Philippe Meirieu est à la fois professeur, chercheur, écrivain et spécialiste des sciences de l’éducation et de la pédagogie.
Dans son dernier livre, paru en 2013 chez ESF Editeur, Pédagogie : des lieux communs aux concepts clés, il cherche à expliciter les « lieux communs » qui fleurissent au sein de la rhétorique pédagogique. Sa démarche ne consiste pas à discréditer ces termes, mais simplement à les expliquer. Cela, pour tenter de dissiper les malentendus qui règnent à leur sujet, mais aussi et surtout pour leur redonner du sens.

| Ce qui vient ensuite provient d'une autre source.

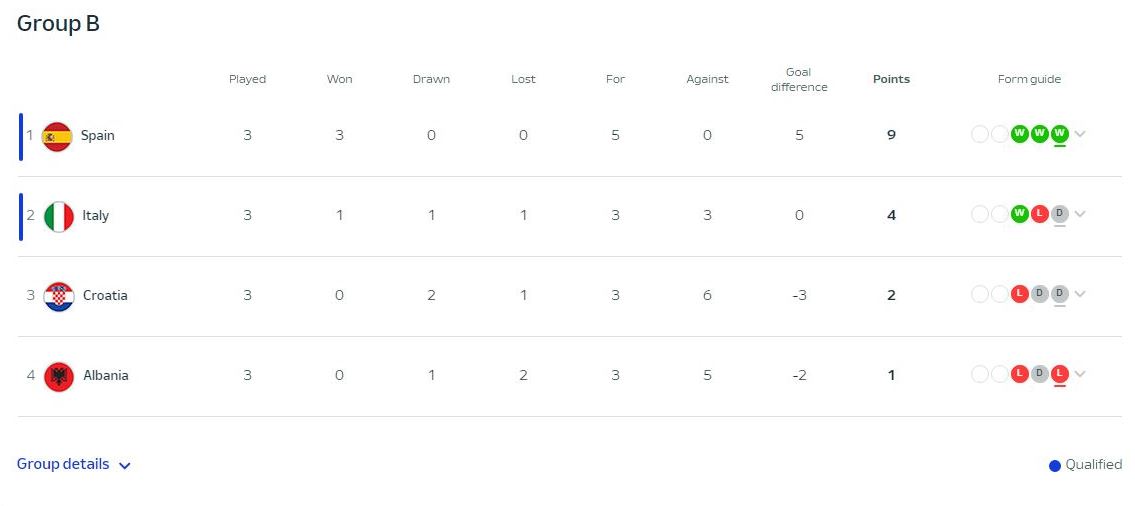The image size is (1135, 506).
Task: Expand Croatia's form guide chevron
Action: click(x=1080, y=295)
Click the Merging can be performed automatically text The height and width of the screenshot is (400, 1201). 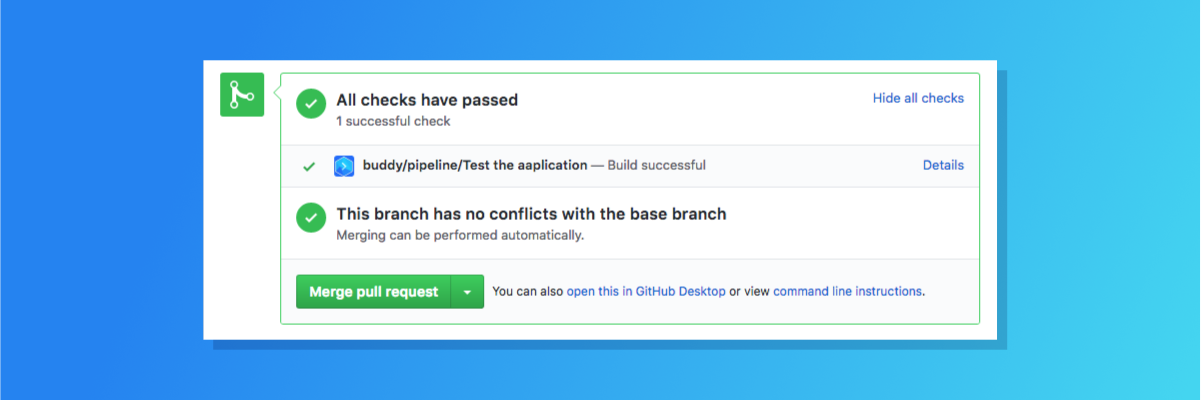460,236
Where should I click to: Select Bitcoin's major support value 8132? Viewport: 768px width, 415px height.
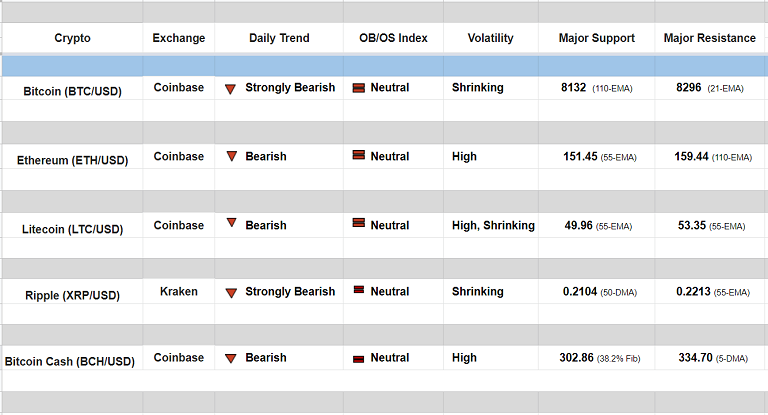coord(574,88)
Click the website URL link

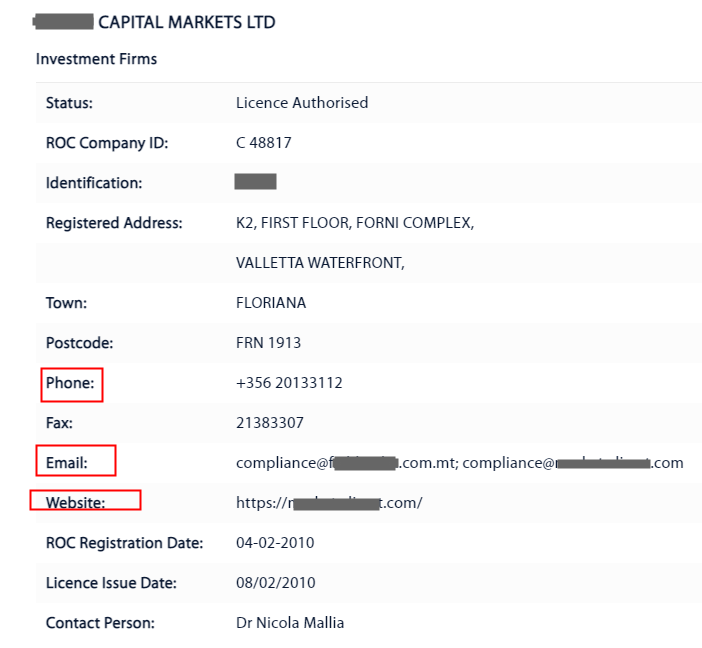(329, 503)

Je propose de vous présenter ces concepts clés dans une série d’articles qui, je l’espère, vous éclaireront et vous donneront envie de vous plonger dans ce livre, très utile pour tous les passionnés de pédagogie.
Aujourd’hui, je vais m’intéresser au lieu commun selon lequel on apprend mieux quand on est actif.
Un peu d’histoire : la méthode active
En 1888, le philosophe Henri Marion, qui occupe à l’époque la 1ère chaire de science de l’éducation à la Sorbonne, a prononcé dans un discours : « Il n’y a qu’une méthode pédagogique digne de ce nom, c’est la méthode active ».
Il invitait ainsi les enseignants à organiser leur classe autrement en alternant des moments de découverte où les élèves peuvent faire, refaire, tâtonner… et des moments plus formels où l’on fait la synthèse des connaissances acquises.
En bref : adieux les explications magistrales ennuyeuses où les élèves sont passifs et bonjour à la classe vue comme un « espace de travail » où les élèves sont en action !
Si ce point de vue paraît, encore de nos jours, logique et évident, certains n’ont vu en la méthode active qu’une simple incitation à faire des exercices d’application après des leçons.
Encore un peu d’histoire : l’école active
Opposés à la vision tripartite « Entendre, Comprendre, Appliquer », certains ont mené un projet éducatif alternatif nommé « l’école active » qui s’oppose à l’école traditionnelle jugée trop contraignante.
Dans ces écoles, on proposait aux élèves d’apprendre autrement en pratiquant différentes activités sportives et artistiques, des travaux manuels, des sorties sur le terrain, etc. Tous les enseignements se basaient sur des choses concrètes et tous les savoirs devaient émerger d’activités quotidiennes.
Mais, selon Philippe Meirieu, en plaçant l’acquisition de tout savoir dans le prolongement d’une activité productive, on se focalise plus sur la réussite de l’activité que sur les apprentissages à acquérir pour la mener à bien.
Ainsi, si on n’y fait pas attention, « l’école active » risque de devenir « l’école de l’activité productrice » où les élèves sont cantonnés à faire ce qu’ils savent faire pour ne pas compromettre la réussite de l’activité et où, pour gagner du temps, on ne cherche pas à leur faire acquérir de nouveaux savoirs. En bref, une école qui marginalise ceux qui ont besoin d’apprendre.
Faire agir pour faire apprendre, oui mais comment ?
Ainsi, on s’aperçoit que rendre l’élève actif dans ses apprentissages ne doit pas se réduire à de simples exercices d’application ou à des travaux manuels.
Philippe Meirieu rappelle qu’en matière d’apprentissage, ce n’est pas le résultat qui doit être évalué (par exemple, la construction d’une maquette), mais ce sont les acquisitions et la progression de chacun, c’est-à-dire ce que chacun a appris à faire en construisant cette maquette.
Il rappelle également que l’objectif de l’école est de transmettre des connaissances exhaustives pour permettre leur découverte et leur appropriation par tous.
Pour cela, les enseignants doivent mettre en place des situations d’apprentissage individuelles ou collectives qui répondent à plusieurs critères :
- Elles doivent être suffisamment difficiles pour amener les élèves à progresser et suffisamment accessibles pour ne pas les décourager.
- Les élèves doivent avoir à leur disposition des consignes claires et des matériaux adéquats (documents…) qu’ils vont pouvoir manipuler, étudier, classer, organiser… en fonction des consignes données.
- Enfin, des moments de formalisation des acquis doivent avoir lieu et les élèves doivent y participer activement.
- C’est à ce prix que les élèves pourront réfléchir, construire leurs savoirs et ainsi acquérir et maîtriser des connaissances pour, par la suite, les réinvestir.
Ainsi, rendre les élèves actifs dans leurs apprentissages, ce n’est pas seulement leur faire « faire » des activités, c’est aussi et surtout leur faire exercer une activité mentale pour les faire progresser intellectuellement. Les enseignants doivent donc susciter et soutenir le travail mental de leurs élèves en mettant en place des situations d’apprentissage qui le stimulent.